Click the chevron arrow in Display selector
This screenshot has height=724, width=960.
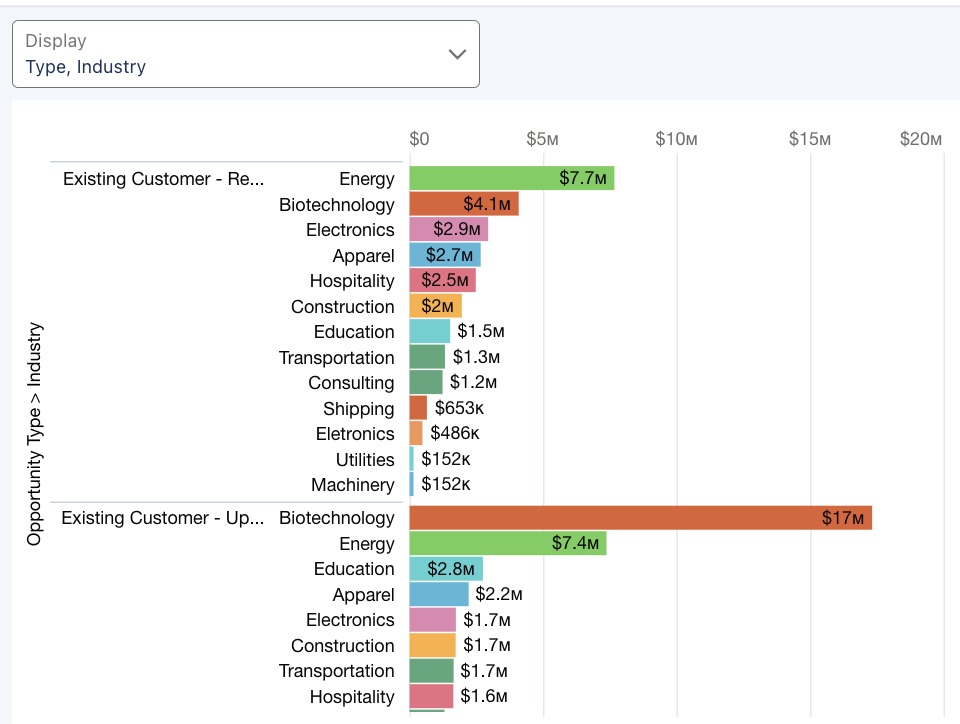click(457, 55)
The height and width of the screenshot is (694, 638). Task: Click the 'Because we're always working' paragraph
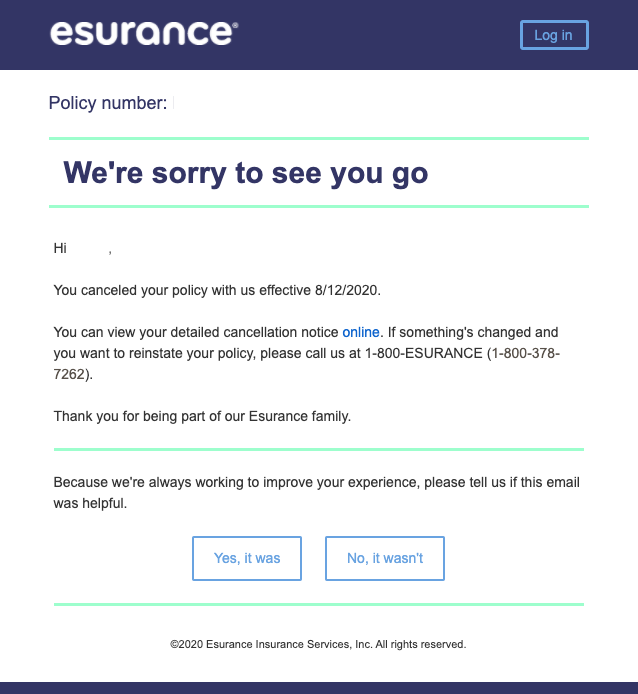[316, 493]
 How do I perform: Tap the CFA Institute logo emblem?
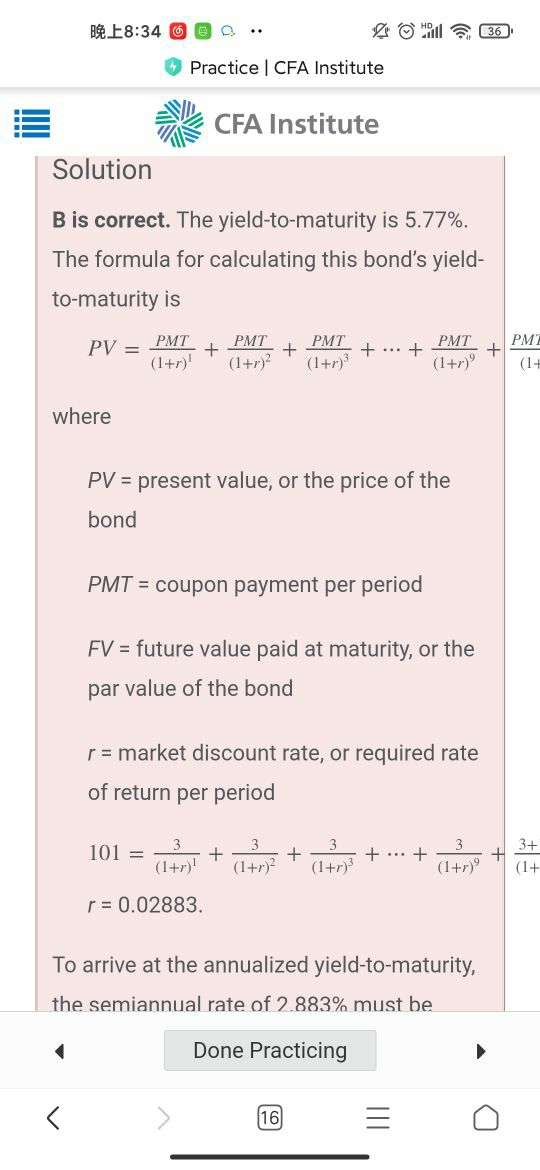[179, 123]
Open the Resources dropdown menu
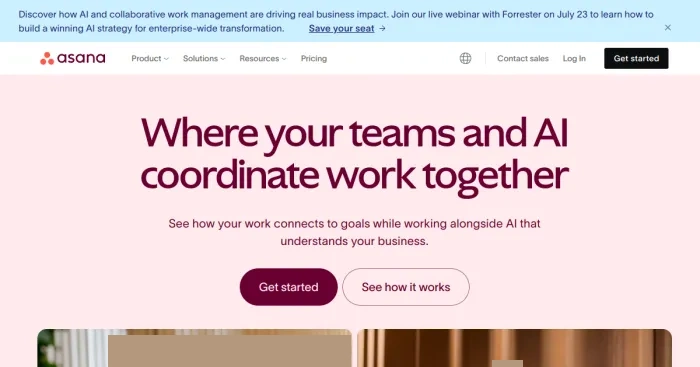Viewport: 700px width, 367px height. pos(263,58)
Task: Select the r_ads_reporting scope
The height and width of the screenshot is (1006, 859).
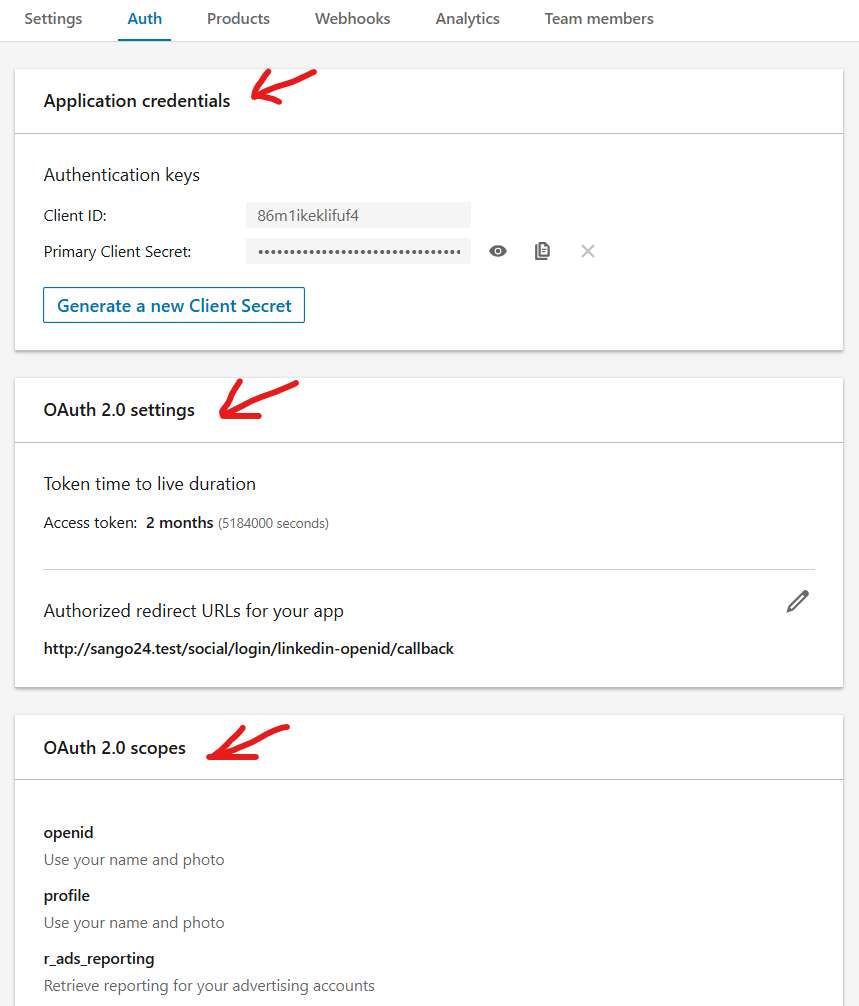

§ About this task
Output exactly and only the lines from the line containing "Open the Resources dropdown menu" to the end of the entries, both included, and omit every picture.

§ Output of the task
Open the Resources dropdown menu
Viewport: 700px width, 367px height. pos(263,58)
Task: Select the r_ads_reporting scope
The height and width of the screenshot is (1006, 859).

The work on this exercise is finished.